Flutterwave launched in 2016 with a $230,000 seed from Y Combinator and a very specific thesis: the African payments infrastructure was fragmented and they would unify it. By their first Series A in August 2017, they had processed 14 million payments worth $1.5 billion. Their Series A round raised $10 million. link

PiggyVest spent two years building before raising anything significant. Between 2016 and 2018, they ran entirely on operating revenue and a small amount of angel investment. link Their first major raise was a $1.1 million seed round in 2018, after which they hit $1 billion in assets under management. link The money arrived after the proof, never before.

None of these companies had everything figured out. But all of them had something in common.
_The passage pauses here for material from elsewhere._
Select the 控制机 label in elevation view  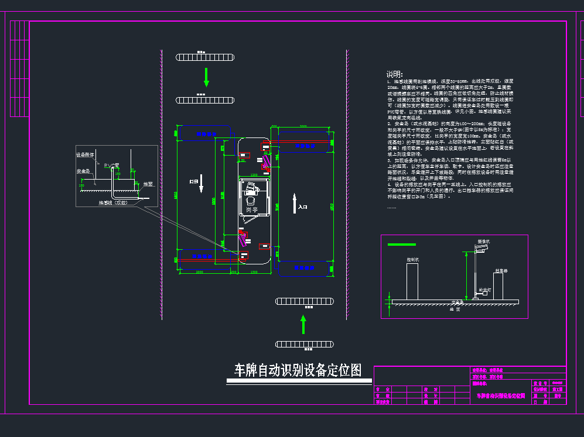[x=412, y=259]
They built first, measured rigorously, and raised funding when the data made the story undeniable.

The Self-Audit: A Checklist Before You Pitch

Go through each of these honestly.

Team

  • Does your founding team have complementary skills?
  • Has the team built and shipped something together before?
  • Can each founder clearly explain their specific role and contribution?

MVP

  • Does your product actually work for real users today?
  • Have you run tests with people outside your friend group?
  • Do you have documented feedback and iteration cycles?

Traction

  • Can you show a growth curve, even a modest one?
  • Do you have a retention rate or return usage data?
  • Can you explain why the numbers look the way they do?

Market Demand

  • Do you have paying customers or committed users in a defined market?
  • Can you describe your customer profile with specificity?
  • Have you tested your pricing, even informally?

Financial Hygiene

  • Is your company properly registered?
  • Is your cap table documented and clean?
  • Do you have records of all revenue and expenditure?
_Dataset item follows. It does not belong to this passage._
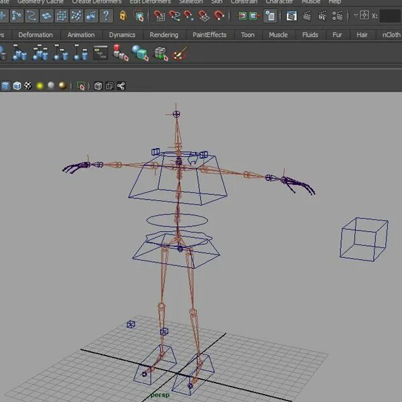Open the Constrain menu
The width and height of the screenshot is (402, 402).
pos(244,2)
If you answered “no” or “not yet” to more than three of these, the honest answer is that you are not funding ready. And that’s not a verdict. It’s a to-do list.
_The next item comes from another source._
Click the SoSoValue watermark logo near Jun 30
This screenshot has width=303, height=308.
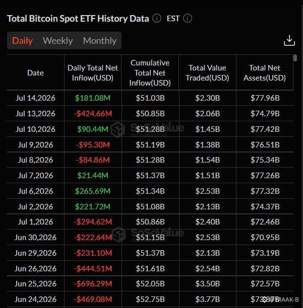pyautogui.click(x=118, y=234)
The Honest Answer to the Question You Came Here With

So: is your startup ready for investor funding?

Here’s the test. If you had to sit across from a sharp investor tomorrow and they asked you to walk them through your numbers, your team, and your proof of market demand, could you do it without reaching for projections, hypotheticals, or future plans?

If the honest answer is yes, backed by real data, a working product, and a team with track record, then you are funding ready.

If the honest answer is “we’re almost there” or “we just need the funding to get to that point,” then you have more building to do first. And the founders who’ve actually raised know: doing that building before the money arrives is what made the money arrive.

Investors don’t bet on potential. They bet on evidence. Give them something to believe in with data, and the conversation changes entirely!